A Agência Nacional de Vigilância Sanitária (Anvisa) autorizou nesta segunda-feira, 14, o início dos testes em humanos com uma candidata a vacina inédita contra a hanseníase, doença conhecida no passado como “lepra” e responsável por lesões na pele e nos nervos. Batizado como LepVax, o imunizante será testado em pessoas de 18 a 55 anos que nunca tiveram a doença pelo Instituto Oswaldo Cruz (IOC), ligado à Fundação Oswaldo Cruz (Fiocruz). O Brasil é o segundo país com mais casos da infecção no mundo — a Índia lidera –.
“O Brasil concentra 90% dos casos de hanseníase das Américas. A cada quatro minutos, é registrado um novo caso de hanseníase no mundo. A OMS já apontou que precisamos de novas ferramentas para controle e as pessoas afetadas pela hanseníase merecem uma vacina”, disse, em comunicado, Verônica Schmitz, líder científica do ensaio clínico da LepVax e chefe substituta do Laboratório de Hanseníase do Instituto Oswaldo Cruz (IOC/Fiocruz).
Nesta etapa, um ensaio clínico fase 1b, serão incluídos 54 participantes sadios e o objetivo será avaliar segurança, tolerabilidade e imunogenicidade (capacidade de ativar resposta imune). Segundo a Anvisa, eles vão receber doses intramusculares de 2 μg ou 10 μg e serão observados os resultados nos dias 0, 28 e 56.
“A fase pré-clínica e a fase 1a do desenvolvimento clínico foram realizadas nos Estados Unidos e a vacina foi considerada segura e bem tolerada em adultos saudáveis quando administrada por via intramuscular em todas as doses testadas”, informou, em nota, a agência.
Vacina pioneira
De acordo com a Fiocruz, a LepVax é a primeira vacina desenvolvida como foco na bactéria Mycobacterium leprae, causadora da hanseníase. Em camundongos, ela demonstrou ser capaz tanto de prevenir quanto tratar a doença.
“A eliminação sustentada da hanseníase enquanto problema de saúde pública requer uma vacina. Neste cenário, a LepVax surge como uma vacina profilática e terapêutica, que poderá contribuir para as metas de controle da doença”, afirmou, também em comunicado, a chefe do Laboratório de Hanseníase do IOC, Roberta Olmo.

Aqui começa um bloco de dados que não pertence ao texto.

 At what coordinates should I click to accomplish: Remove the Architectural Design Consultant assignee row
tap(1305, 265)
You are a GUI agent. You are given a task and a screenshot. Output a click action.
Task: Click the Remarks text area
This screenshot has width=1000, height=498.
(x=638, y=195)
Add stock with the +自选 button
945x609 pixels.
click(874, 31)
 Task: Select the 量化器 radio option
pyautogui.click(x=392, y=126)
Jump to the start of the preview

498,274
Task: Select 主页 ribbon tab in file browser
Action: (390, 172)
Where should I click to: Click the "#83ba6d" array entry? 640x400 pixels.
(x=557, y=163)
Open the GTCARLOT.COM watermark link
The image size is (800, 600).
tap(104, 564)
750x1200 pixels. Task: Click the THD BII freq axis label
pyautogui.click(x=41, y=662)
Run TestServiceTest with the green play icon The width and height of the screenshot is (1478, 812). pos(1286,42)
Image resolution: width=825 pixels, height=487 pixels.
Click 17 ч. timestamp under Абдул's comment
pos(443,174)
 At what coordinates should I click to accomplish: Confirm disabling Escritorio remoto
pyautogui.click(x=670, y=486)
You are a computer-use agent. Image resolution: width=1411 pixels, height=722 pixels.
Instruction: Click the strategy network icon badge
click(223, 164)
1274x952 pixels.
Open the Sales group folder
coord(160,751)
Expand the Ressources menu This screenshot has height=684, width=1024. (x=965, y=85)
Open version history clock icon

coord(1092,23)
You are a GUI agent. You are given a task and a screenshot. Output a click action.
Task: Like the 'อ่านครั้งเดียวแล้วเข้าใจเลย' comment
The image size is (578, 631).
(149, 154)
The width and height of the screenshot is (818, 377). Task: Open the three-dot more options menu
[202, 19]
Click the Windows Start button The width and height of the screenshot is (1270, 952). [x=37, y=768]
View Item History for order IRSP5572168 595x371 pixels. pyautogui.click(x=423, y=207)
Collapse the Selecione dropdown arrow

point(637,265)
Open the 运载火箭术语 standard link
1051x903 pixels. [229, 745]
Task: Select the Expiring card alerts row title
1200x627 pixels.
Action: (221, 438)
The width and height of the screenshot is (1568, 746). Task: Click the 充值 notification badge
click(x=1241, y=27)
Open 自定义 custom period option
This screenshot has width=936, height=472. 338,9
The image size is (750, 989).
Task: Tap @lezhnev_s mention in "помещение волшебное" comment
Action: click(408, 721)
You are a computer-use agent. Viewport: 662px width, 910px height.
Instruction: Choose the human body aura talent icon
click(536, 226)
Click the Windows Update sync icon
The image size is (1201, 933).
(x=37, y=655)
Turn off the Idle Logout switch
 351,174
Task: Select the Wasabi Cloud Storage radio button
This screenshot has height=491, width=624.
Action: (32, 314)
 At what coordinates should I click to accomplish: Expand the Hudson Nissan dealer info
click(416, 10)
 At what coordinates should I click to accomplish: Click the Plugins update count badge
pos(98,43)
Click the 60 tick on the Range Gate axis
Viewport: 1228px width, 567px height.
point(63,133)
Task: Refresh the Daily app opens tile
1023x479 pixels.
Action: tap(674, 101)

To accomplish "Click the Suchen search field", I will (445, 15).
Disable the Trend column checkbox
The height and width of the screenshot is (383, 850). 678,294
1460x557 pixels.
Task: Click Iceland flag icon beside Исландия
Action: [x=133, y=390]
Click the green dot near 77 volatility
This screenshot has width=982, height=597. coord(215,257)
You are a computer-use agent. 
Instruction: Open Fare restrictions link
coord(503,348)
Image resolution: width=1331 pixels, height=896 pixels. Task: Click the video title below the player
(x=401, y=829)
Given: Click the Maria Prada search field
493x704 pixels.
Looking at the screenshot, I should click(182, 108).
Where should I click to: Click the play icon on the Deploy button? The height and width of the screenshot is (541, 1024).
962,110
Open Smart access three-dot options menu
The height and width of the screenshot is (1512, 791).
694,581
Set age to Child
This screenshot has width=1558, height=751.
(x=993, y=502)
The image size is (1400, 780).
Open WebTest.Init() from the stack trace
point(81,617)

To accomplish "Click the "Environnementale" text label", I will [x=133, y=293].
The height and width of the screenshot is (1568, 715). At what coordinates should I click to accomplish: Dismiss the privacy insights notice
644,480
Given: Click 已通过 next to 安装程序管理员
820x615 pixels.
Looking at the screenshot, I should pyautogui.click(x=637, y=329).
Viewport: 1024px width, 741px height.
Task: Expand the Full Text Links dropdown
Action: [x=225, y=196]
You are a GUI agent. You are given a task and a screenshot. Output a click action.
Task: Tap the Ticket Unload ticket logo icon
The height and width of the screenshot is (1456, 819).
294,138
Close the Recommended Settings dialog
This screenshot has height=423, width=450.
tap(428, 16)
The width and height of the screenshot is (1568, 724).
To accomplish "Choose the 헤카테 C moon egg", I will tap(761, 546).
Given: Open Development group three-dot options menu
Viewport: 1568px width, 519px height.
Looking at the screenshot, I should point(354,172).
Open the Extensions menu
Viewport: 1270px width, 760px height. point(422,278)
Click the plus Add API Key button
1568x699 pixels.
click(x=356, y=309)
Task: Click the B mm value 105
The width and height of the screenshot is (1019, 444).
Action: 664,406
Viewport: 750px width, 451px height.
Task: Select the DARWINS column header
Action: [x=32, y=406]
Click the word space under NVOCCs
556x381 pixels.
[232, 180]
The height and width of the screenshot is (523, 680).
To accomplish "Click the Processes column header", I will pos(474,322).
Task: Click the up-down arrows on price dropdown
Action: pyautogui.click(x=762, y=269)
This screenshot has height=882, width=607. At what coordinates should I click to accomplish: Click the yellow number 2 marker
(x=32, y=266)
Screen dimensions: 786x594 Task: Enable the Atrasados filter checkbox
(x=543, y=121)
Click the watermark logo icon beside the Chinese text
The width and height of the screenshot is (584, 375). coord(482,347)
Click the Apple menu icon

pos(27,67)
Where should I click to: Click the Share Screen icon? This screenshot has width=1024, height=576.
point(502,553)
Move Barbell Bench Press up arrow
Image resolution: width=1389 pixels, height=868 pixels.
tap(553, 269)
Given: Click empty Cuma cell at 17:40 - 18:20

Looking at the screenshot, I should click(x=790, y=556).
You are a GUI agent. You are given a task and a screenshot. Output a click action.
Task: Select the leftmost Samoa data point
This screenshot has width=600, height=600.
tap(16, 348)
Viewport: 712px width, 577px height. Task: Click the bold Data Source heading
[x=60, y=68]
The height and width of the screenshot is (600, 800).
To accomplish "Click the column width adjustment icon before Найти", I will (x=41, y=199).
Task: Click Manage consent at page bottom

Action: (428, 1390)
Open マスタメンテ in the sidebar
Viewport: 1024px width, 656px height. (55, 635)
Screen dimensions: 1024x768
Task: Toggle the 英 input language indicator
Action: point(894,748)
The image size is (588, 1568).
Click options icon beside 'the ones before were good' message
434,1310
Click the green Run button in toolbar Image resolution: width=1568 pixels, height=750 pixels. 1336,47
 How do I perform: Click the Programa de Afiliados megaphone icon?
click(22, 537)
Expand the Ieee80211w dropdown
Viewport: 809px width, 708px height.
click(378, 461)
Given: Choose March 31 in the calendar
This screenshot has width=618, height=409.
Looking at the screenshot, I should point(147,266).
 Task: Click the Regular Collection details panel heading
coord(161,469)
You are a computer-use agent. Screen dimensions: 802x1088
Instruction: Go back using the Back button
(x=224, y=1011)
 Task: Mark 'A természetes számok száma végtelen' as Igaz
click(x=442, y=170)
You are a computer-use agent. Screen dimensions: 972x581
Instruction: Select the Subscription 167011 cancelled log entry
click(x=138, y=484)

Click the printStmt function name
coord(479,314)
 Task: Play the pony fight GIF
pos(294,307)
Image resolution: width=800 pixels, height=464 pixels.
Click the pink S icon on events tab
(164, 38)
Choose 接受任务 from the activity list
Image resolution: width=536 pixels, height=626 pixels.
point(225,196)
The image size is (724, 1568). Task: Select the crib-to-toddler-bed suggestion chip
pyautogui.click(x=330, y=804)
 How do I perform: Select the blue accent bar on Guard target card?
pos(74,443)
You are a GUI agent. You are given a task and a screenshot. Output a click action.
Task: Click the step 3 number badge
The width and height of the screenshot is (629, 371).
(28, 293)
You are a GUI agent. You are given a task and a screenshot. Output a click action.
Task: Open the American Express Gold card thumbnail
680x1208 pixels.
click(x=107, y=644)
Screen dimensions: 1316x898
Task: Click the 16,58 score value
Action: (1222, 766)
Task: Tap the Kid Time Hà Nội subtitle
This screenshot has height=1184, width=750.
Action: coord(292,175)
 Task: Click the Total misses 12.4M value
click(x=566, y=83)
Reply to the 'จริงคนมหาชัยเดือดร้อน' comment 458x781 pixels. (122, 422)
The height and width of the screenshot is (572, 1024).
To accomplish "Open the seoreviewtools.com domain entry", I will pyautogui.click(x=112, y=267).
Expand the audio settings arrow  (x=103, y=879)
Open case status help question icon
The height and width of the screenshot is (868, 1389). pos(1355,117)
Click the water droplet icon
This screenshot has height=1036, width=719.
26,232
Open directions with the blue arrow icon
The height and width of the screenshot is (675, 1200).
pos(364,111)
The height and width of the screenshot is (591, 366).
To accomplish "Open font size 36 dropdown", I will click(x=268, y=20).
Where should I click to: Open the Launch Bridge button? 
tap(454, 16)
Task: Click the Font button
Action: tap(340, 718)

O desenvolvimento desse candidato a imunizante é um esforço coletivo. O projeto teve inicio em 2002 com o financiamento realizado pela entidade filantópica American Leprosy Missions (ALM) e desenvolvimento do Access to Advanced Health Institute (AAHI), ambos dos Estados Unidos. Do Japão, vieram apoio do Global Health Innovative Technology Fund’ (GHIT Fund) e da Fundação de Saúde Sasakawa. E o Brasil teve como patrocinadores o Instituto de Tecnologia em Imunobiológicos (Bio-Manguinhos/Fiocruz) e o Ministério da Saúde.
Entenda a hanseníase
Doença conhecida há mais de 4 mil anos, a hanseníase é causada pela bactéria Mycobacterium leprae e passa de pessoa a pessoa por meio de tosse, espirro ou fala. A infecção causa lesões manchas brancas, avermelhadas ou acastanhadas na pele, mas elas não são contagiosas. Mesmo assim, causou manifestações de preconceito ao longo dos anos e se tornou um exemplo a não ser seguido diante de doenças infecciosas.
Os pacientes costuma apresentar sensibilidade nas lesões, formigamento nas mãos e pés e nódulos pelo corpo. Também têm comprometimento dos nervos.
O tratamento é ofertado gratuitamente no Sistema Único de Saúde (SUS) e é realizado com a associação de três antimicrobianos (rifampicina, dapsona e clofazimina), terapia denominada Poliquimioterapia Única (PQT-U) com duração de seis meses a um ano, dependendo do tipo de hanseníase.
A hanseníase é uma doença negligenciada e estigmatizada, mas que enfrenta um processo de educação da sociedade para compreensão de que impacta a vida dos pacientes e atinge populações negligenciadas, as que mais precisam de suporte. No Brasil, entre 2014 a 2023, foram registradas quase 245 mil novas infecções, segundo o Ministério da Saúde. No ano passado, foram 22.773 novos casos.